24. An improved method for detecting a target molecule in a specific binding assay using fluorescence total internal reflection, said method comprising:
performing the specific binding assay in a sealed, static-volumetric reaction vessel having a TIR element disposed therein, such that a fluorophore label means is captured within the penetration depth of the element in proportion to the presence of target molecules in the sample;
subjecting the reaction vessel to differential temperatures during the assay; and detecting in the TIR element a change in fluorescence.

25. The method of claim 24 wherein said specific binding assay is an assay for nucleic acid molecules selected from DNA and RNA.

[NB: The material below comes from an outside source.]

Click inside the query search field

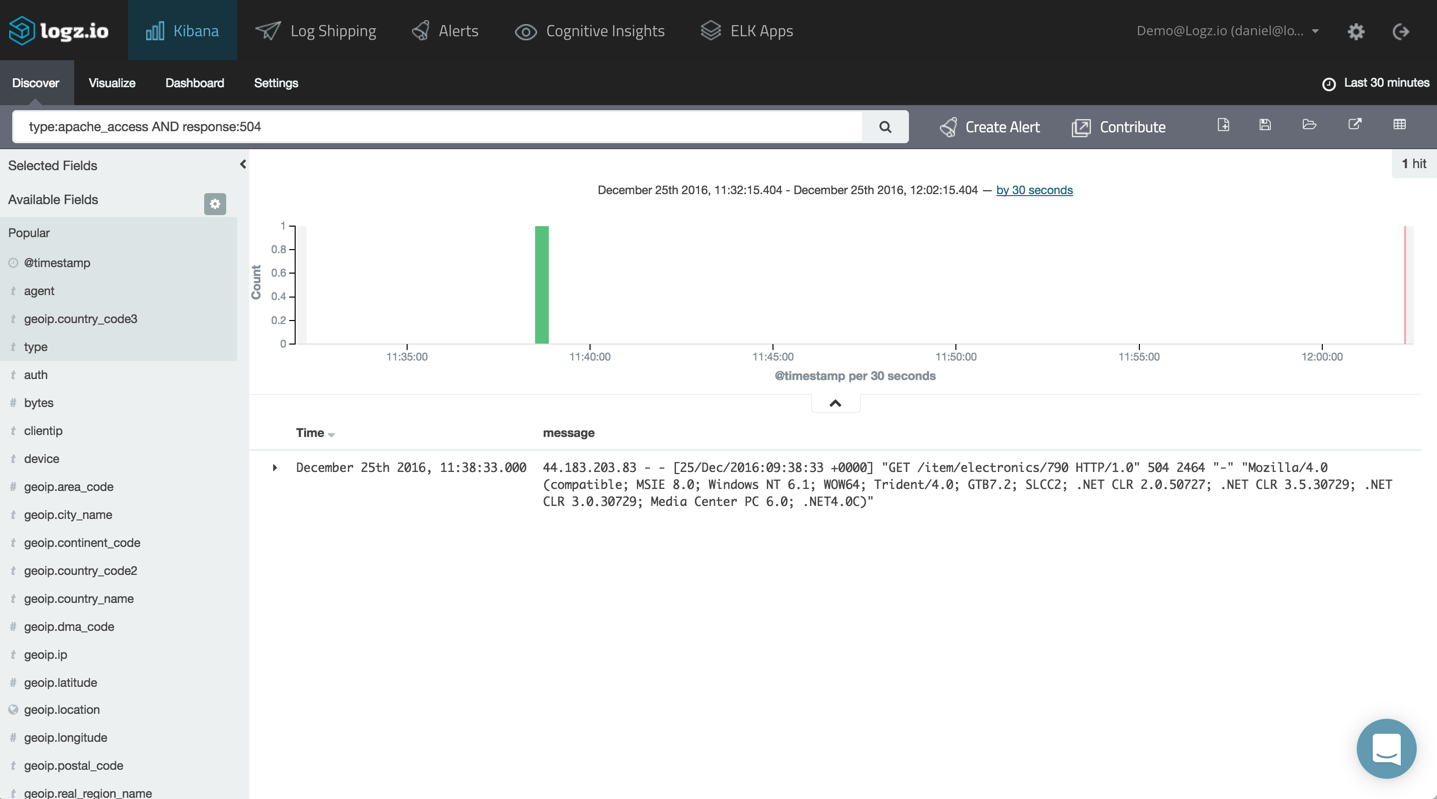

26. The method of claim 24 wherein said specific binding assay is an assay for immunoreactive molecules selected from antigens, haptens and antibodies.

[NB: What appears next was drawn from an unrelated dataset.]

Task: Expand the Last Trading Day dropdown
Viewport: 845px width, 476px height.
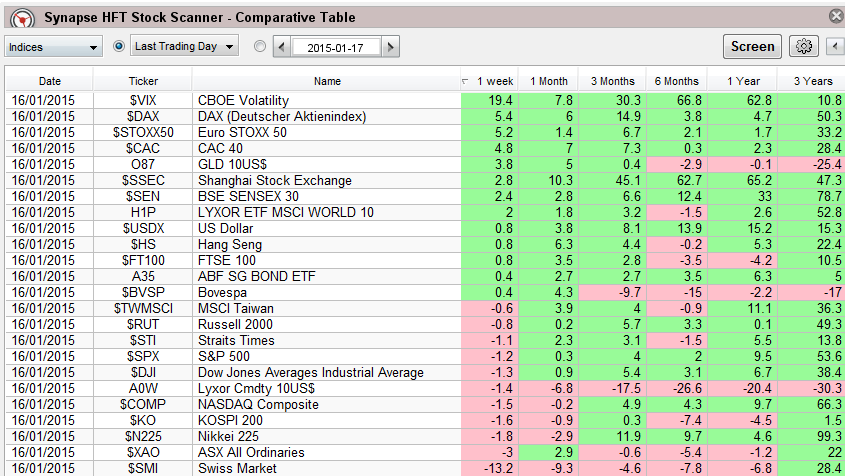Action: (186, 47)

27. An improved apparatus for detecting a target molecule in a specific binding assay using fluorescence total internal reflection, said apparatus comprising:
a sealed, static-volumetric reaction vessel adapted to contain a reaction sample and reagents for a specific binding assay; and a total internal reflection (TIR) element disposed in said reaction vessel such that substantial surface area of the element is in contact with said reaction sample and such that one end of the element protrudes from the vessel;
wherein said static-volumetric reaction vessel and TIR element are dimensioned such that the space between the element surface and the interior wall of the reaction vessel is too great to support capillary migration of an aqueous fluid.

28. An apparatus according to claim 27 wherein said reaction vessel and TIR
element are made of wettable materials and the distance between the element surface and the interior wall of the reaction vessel is at least about 1.7 mm.

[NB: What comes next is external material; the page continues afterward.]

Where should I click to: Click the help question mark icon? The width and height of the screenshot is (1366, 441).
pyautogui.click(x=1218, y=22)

29. An apparatus according to claim 27, further comprising an excitation source and optics and a detector means and optics.

30. An apparatus according to claim 27, further comprising means for varying the temperature of the reaction vessel.

31. A kit for amplification and detection of a target nucleic acid, comprising:
PCR amplification reagents comprising a thermostable DNA polymerase, dATP, dCTP, dTTP, dGTP and buffer;
a reaction vessel with means for sealing the vessel from the atmosphere; and a total internal reflection (TIR) element comprising a plurality of coupling sites that allow attachment of amplified target nucleic acid.

32. The kit of claim 31, wherein said TIR element comprises a plurality of polynucleotides covalently bound thereto.

33. A kit for amplification and detection of a target nucleic acid, comprising:
LCR amplification reagents comprising a thermostable DNA ligase, NAD, and buffer;
a reaction vessel with means for sealing the vessel from the atmosphere; and a total internal reflection (TIR) element comprising a plurality of coupling sites that allow attachment of amplified target nucleic acid.

34. The kit of claim 31, wherein said TIR element comprises a plurality of polynucleotides covalently bound thereto.

35. The kit of claim 31, further comprising a thermostable DNA polymerase, dATP, dCTP, dTTP, and dGTP.

36. The method of claim 1 wherein the reaction vessel is selected from the group consisting of a flow cell, a capillary tube and a static-volumetric cell.